**Dataset excerpts**.
★ ★ ★

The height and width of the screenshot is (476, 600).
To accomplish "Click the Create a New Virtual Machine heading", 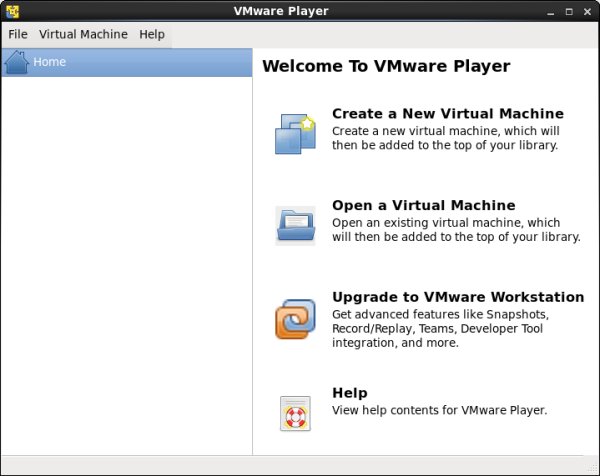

★ ★ ★

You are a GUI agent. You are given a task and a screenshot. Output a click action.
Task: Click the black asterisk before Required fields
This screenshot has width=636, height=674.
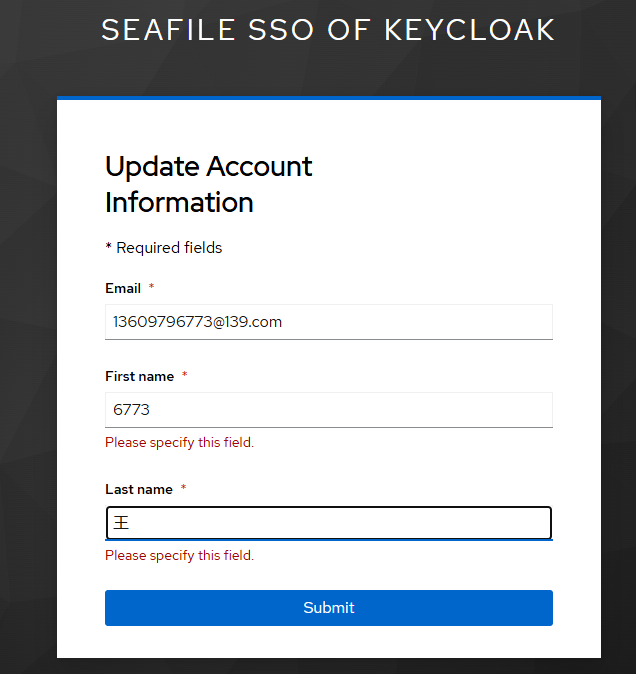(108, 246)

★ ★ ★

**What is asked**.
Which lines in the material above contain the word "width"? Copy out each of those lines in full.

**Response**.
The height and width of the screenshot is (476, 600).
This screenshot has width=636, height=674.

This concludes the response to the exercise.